REQUIRED WORK —
Convert every line of the records into a JSON list of strings, one string for each line, and leave out the blank lines.
** BEGIN SUPPLIED MATERIAL **
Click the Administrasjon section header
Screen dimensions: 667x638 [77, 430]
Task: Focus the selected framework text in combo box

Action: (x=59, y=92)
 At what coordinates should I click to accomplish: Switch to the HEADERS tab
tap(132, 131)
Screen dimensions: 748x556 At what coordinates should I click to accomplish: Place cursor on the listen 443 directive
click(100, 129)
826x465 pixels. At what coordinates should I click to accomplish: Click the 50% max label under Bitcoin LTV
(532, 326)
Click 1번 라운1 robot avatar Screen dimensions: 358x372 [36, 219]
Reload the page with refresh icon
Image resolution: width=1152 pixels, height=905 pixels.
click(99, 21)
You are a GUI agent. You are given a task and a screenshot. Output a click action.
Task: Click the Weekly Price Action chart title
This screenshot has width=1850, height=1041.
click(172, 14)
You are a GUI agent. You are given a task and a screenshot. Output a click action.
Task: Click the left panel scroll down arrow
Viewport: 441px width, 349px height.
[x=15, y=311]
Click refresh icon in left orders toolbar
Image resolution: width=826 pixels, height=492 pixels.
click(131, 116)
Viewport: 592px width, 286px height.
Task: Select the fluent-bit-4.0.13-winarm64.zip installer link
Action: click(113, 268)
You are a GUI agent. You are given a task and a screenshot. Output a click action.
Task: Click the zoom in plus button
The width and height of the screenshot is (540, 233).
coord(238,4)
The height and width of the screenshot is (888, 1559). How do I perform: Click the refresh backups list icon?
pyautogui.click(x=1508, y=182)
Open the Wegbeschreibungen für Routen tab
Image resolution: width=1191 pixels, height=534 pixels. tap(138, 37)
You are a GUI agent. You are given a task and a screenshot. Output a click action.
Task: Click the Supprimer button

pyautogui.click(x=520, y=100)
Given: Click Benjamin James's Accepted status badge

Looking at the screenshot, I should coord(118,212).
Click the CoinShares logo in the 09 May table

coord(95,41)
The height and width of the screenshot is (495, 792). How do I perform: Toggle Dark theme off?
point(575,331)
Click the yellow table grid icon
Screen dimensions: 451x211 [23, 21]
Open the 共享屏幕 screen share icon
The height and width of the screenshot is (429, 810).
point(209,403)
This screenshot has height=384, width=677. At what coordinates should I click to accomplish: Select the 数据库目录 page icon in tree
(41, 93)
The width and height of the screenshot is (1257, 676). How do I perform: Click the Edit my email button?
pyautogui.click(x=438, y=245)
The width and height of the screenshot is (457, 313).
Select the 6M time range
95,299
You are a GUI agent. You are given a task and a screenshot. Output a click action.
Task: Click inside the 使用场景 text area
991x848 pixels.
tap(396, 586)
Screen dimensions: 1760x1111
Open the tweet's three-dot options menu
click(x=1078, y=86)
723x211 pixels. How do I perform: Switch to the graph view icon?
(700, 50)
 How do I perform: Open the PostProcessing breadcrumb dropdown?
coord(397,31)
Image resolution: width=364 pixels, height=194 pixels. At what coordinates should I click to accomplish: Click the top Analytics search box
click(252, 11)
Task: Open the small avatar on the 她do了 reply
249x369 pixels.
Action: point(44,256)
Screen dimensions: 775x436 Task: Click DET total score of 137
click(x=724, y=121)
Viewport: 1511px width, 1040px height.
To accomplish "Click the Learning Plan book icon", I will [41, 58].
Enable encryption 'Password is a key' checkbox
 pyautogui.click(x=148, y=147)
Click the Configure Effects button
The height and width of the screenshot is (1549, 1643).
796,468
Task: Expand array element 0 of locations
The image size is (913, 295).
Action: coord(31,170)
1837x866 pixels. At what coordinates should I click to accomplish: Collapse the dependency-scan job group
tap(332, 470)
** END SUPPLIED MATERIAL **
SOLUTION BELOW —
[
  "Click the Administrasjon section header",
  "Screen dimensions: 667x638 [77, 430]",
  "Task: Focus the selected framework text in combo box",
  "Action: (x=59, y=92)",
  " At what coordinates should I click to accomplish: Switch to the HEADERS tab",
  "tap(132, 131)",
  "Screen dimensions: 748x556 At what coordinates should I click to accomplish: Place cursor on the listen 443 directive",
  "click(100, 129)",
  "826x465 pixels. At what coordinates should I click to accomplish: Click the 50% max label under Bitcoin LTV",
  "(532, 326)",
  "Click 1번 라운1 robot avatar Screen dimensions: 358x372 [36, 219]",
  "Reload the page with refresh icon",
  "Image resolution: width=1152 pixels, height=905 pixels.",
  "click(99, 21)",
  "You are a GUI agent. You are given a task and a screenshot. Output a click action.",
  "Task: Click the Weekly Price Action chart title",
  "This screenshot has width=1850, height=1041.",
  "click(172, 14)",
  "You are a GUI agent. You are given a task and a screenshot. Output a click action.",
  "Task: Click the left panel scroll down arrow",
  "Viewport: 441px width, 349px height.",
  "[x=15, y=311]",
  "Click refresh icon in left orders toolbar",
  "Image resolution: width=826 pixels, height=492 pixels.",
  "click(131, 116)",
  "Viewport: 592px width, 286px height.",
  "Task: Select the fluent-bit-4.0.13-winarm64.zip installer link",
  "Action: click(113, 268)",
  "You are a GUI agent. You are given a task and a screenshot. Output a click action.",
  "Task: Click the zoom in plus button",
  "The width and height of the screenshot is (540, 233).",
  "coord(238,4)",
  "The height and width of the screenshot is (888, 1559). How do I perform: Click the refresh backups list icon?",
  "pyautogui.click(x=1508, y=182)",
  "Open the Wegbeschreibungen für Routen tab",
  "Image resolution: width=1191 pixels, height=534 pixels. tap(138, 37)",
  "You are a GUI agent. You are given a task and a screenshot. Output a click action.",
  "Task: Click the Supprimer button",
  "pyautogui.click(x=520, y=100)",
  "Given: Click Benjamin James's Accepted status badge",
  "Looking at the screenshot, I should coord(118,212).",
  "Click the CoinShares logo in the 09 May table",
  "coord(95,41)",
  "The height and width of the screenshot is (495, 792). How do I perform: Toggle Dark theme off?",
  "point(575,331)",
  "Click the yellow table grid icon",
  "Screen dimensions: 451x211 [23, 21]",
  "Open the 共享屏幕 screen share icon",
  "The height and width of the screenshot is (429, 810).",
  "point(209,403)",
  "This screenshot has height=384, width=677. At what coordinates should I click to accomplish: Select the 数据库目录 page icon in tree",
  "(41, 93)",
  "The width and height of the screenshot is (1257, 676). How do I perform: Click the Edit my email button?",
  "pyautogui.click(x=438, y=245)",
  "The width and height of the screenshot is (457, 313).",
  "Select the 6M time range",
  "95,299",
  "You are a GUI agent. You are given a task and a screenshot. Output a click action.",
  "Task: Click inside the 使用场景 text area",
  "991x848 pixels.",
  "tap(396, 586)",
  "Screen dimensions: 1760x1111",
  "Open the tweet's three-dot options menu",
  "click(x=1078, y=86)",
  "723x211 pixels. How do I perform: Switch to the graph view icon?",
  "(700, 50)",
  " How do I perform: Open the PostProcessing breadcrumb dropdown?",
  "coord(397,31)",
  "Image resolution: width=364 pixels, height=194 pixels. At what coordinates should I click to accomplish: Click the top Analytics search box",
  "click(252, 11)",
  "Task: Open the small avatar on the 她do了 reply",
  "249x369 pixels.",
  "Action: point(44,256)",
  "Screen dimensions: 775x436 Task: Click DET total score of 137",
  "click(x=724, y=121)",
  "Viewport: 1511px width, 1040px height.",
  "To accomplish \"Click the Learning Plan book icon\", I will [41, 58].",
  "Enable encryption 'Password is a key' checkbox",
  " pyautogui.click(x=148, y=147)",
  "Click the Configure Effects button",
  "The height and width of the screenshot is (1549, 1643).",
  "796,468",
  "Task: Expand array element 0 of locations",
  "The image size is (913, 295).",
  "Action: coord(31,170)",
  "1837x866 pixels. At what coordinates should I click to accomplish: Collapse the dependency-scan job group",
  "tap(332, 470)"
]